##### TRECHO DO DOCUMENTO

Por Dennis de Oliveira*, do Quilombo
Dois fatos impactaram o movimento negro nestes dias. Um foi o artigo publicado pelo prof. Antonio Risério, no caderno Ilustríssima, da Folha de S. Paulo, em que ele faz críticas a determinado setor do movimento negro que considera a miscigenação como genocídio, estendendo esta crítica a todo o movimento. Outro foi a entrevista concedida pela ex-consulesa da França, Alexandra Loras, em que ela considera que as críticas que militantes do movimento negro fizeram a sua exposição em que pessoas famosas brancas têm seus rostos pintados de preto são oriundas de uma “síndrome de capitão do mato”.
O que une estas duas personalidades tão distintas é o fato de nenhuma delas ter proximidade com o movimento negro e o avaliam a partir de impressões pessoais, transformando incômodos particulares seus em categorias de análise. No caso do artigo de Risério, dá para ir mais além: ele foi publicado em um jornal que não costuma cobrir as ações do movimento negro, em especial a já tradicional Marcha da Consciência Negra de 20 de novembro.

##########
##### MATERIAL

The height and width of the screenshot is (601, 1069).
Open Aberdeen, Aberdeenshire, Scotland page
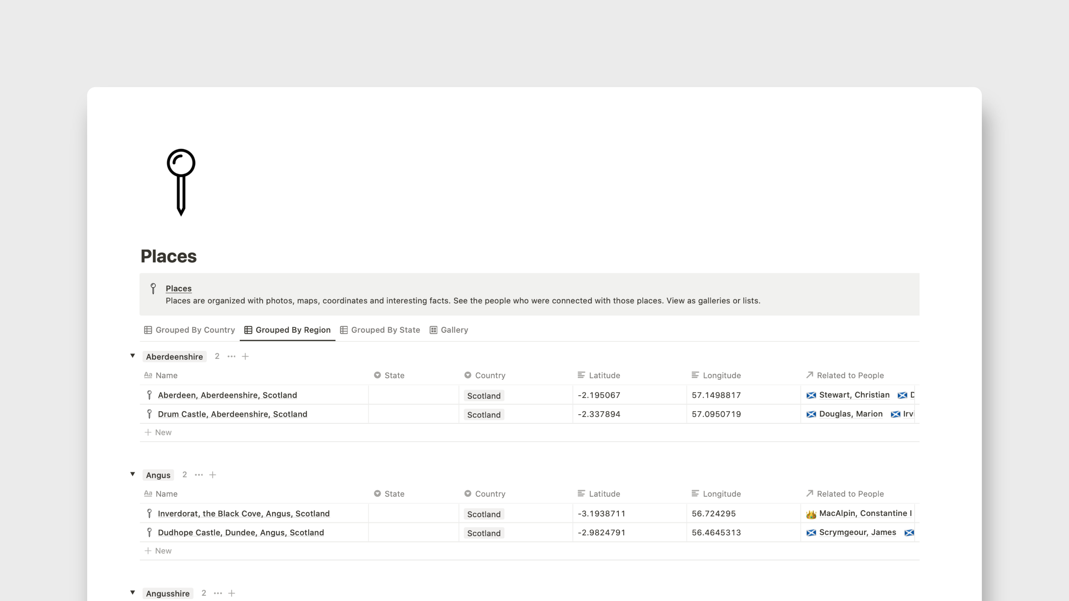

##########

INSTRUÇÕES DE TRABALHO -
1 > Indique se cada afirmação a seguir está de acordo com o trecho sobre o movimento negro, respondendo sim ou não e citando literalmente as palavras do trecho que decidem a questão: (a) o artigo de Risério saiu no caderno Ilustríssima da Folha de S. Paulo; (b) as duas personalidades mencionadas são descritas como próximas do movimento negro; (c) o jornal que publicou o artigo de Risério costuma cobrir as ações do movimento negro.
2 > Extraia do trecho sobre o movimento negro, sem qualquer alteração, a passagem compreendida entre “O que une estas” e “20 de novembro.”, incluídas ambas as extremidades.

SOLUÇÕES DO EXERCÍCIO -
1 >
(a) Sim: “no caderno Ilustríssima, da Folha de S. Paulo”.
(b) Não: “nenhuma delas ter proximidade com o movimento negro”.
(c) Não: “um jornal que não costuma cobrir as ações do movimento negro”.

2 >
O que une estas duas personalidades tão distintas é o fato de nenhuma delas ter proximidade com o movimento negro e o avaliam a partir de impressões pessoais, transformando incômodos particulares seus em categorias de análise. No caso do artigo de Risério, dá para ir mais além: ele foi publicado em um jornal que não costuma cobrir as ações do movimento negro, em especial a já tradicional Marcha da Consciência Negra de 20 de novembro.